At present, the most commonly used ECC code in SSD is BCH code. When writing data, the ECC module inside the controller will calculate the data and generate an ECC signature. Generally speaking, this step is very fast, so it will not affect the performance of the whole SSD too much. Usually, ECC signatures are stored in the SA area behind NAND pages. When reading data from NAND, ECC module returns to read ECC signature and compares whether it is the same or not to find the error.
Fixing received data errors is more complicated than finding them. The first step is to check whether the received data is wrong, as fast as the above operation of generating ECC signature. If it is detected that the received data contains error bits, a unique ECC algorithm (such as BCH) needs to be generated, which will lead to performance loss, but only when errors are detected. The generated ECC algorithm is used to repair previously detected errors.
It must be emphasized that the decoding process of ECC may fail, so the architecture of ECC system must be designed reasonably to ensure that ECC does not make mistakes. The number of error bits that ECC can repair depends on the design of ECC algorithm.
If ECC cannot be corrected, it is usually reported as ECC failure, and the user will appear as reading failure. Sometimes ECC can't even diagnose an error, which will lead to data errors.

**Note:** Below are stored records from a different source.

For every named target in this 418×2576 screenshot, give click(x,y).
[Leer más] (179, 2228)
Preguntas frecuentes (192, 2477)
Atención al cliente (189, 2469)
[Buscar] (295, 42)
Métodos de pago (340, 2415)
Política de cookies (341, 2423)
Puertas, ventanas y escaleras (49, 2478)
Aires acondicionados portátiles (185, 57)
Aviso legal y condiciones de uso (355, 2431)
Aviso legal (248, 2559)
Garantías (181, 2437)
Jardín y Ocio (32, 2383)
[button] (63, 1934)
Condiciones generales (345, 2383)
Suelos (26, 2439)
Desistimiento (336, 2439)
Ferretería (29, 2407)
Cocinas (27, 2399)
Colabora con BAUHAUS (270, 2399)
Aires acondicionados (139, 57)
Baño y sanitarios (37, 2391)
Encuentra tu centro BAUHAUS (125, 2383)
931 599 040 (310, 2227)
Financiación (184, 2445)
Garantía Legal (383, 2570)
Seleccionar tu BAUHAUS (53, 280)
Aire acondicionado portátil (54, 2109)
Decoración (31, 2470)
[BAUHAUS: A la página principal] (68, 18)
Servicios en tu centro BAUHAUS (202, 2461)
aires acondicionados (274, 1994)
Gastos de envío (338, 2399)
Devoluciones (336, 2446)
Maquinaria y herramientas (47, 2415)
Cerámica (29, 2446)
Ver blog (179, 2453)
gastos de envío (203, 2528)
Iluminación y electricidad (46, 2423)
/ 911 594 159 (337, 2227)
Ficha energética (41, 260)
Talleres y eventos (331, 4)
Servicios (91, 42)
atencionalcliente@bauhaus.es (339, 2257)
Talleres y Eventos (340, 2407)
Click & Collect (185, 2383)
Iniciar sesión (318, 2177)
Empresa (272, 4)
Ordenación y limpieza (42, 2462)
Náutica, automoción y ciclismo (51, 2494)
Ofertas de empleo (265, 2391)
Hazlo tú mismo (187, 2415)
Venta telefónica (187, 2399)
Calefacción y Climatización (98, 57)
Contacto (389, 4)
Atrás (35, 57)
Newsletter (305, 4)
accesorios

The stability of NAND needs to be guaranteed in many ways. ECC can only be used to ensure that certain bits are repaired when an error occurs. If there is a large area error in the whole page or even the whole block, only redundant protection such as RAID can be repaired.
Enterprise products have even stricter requirements for ECC, that is, data integrity check. Before data enters NAND, all buses in SSD and FIFO data buffers should be checked to detect errors.